Segment Open

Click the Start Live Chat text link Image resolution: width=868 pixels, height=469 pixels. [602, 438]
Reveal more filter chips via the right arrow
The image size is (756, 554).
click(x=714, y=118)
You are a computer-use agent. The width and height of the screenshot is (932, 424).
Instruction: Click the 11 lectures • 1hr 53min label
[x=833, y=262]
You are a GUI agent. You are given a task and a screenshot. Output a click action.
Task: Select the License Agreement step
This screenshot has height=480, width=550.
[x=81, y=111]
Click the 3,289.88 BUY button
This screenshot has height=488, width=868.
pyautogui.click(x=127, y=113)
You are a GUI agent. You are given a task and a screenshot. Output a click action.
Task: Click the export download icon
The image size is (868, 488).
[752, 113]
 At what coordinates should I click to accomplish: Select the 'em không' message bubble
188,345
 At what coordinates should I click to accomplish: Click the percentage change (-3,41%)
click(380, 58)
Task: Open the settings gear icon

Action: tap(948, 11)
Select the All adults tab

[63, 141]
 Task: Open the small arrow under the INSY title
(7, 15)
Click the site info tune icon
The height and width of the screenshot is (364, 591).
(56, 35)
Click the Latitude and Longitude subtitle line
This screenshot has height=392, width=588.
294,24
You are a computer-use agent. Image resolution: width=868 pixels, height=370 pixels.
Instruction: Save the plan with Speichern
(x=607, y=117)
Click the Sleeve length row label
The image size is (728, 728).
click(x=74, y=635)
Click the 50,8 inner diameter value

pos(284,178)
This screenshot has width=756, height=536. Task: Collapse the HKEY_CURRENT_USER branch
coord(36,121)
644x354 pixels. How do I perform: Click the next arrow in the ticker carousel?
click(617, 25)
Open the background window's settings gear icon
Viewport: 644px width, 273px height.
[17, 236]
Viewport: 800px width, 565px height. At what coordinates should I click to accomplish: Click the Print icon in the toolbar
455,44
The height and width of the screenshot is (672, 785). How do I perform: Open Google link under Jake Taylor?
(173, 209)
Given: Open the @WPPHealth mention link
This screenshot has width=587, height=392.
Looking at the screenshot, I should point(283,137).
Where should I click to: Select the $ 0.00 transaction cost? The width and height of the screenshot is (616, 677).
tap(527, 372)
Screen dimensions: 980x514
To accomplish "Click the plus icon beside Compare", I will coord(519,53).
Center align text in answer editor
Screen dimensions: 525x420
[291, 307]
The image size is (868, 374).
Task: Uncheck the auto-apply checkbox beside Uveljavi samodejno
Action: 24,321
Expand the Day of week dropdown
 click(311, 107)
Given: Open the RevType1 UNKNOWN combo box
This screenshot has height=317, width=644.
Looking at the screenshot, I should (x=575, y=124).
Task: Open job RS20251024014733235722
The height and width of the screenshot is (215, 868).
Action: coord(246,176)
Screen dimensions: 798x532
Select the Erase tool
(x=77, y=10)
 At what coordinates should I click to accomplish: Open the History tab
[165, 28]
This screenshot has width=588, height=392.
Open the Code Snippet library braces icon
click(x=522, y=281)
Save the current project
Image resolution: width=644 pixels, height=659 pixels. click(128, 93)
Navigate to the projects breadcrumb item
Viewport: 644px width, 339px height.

Segment Closed

● **Problem**: Set down, word for word, the line that contains "Select the Erase tool" and all lines after it up to the end of the listing.

● **Solution to this task**:
Select the Erase tool
(x=77, y=10)
 At what coordinates should I click to accomplish: Open the History tab
[165, 28]
This screenshot has width=588, height=392.
Open the Code Snippet library braces icon
click(x=522, y=281)
Save the current project
Image resolution: width=644 pixels, height=659 pixels. click(128, 93)
Navigate to the projects breadcrumb item
Viewport: 644px width, 339px height.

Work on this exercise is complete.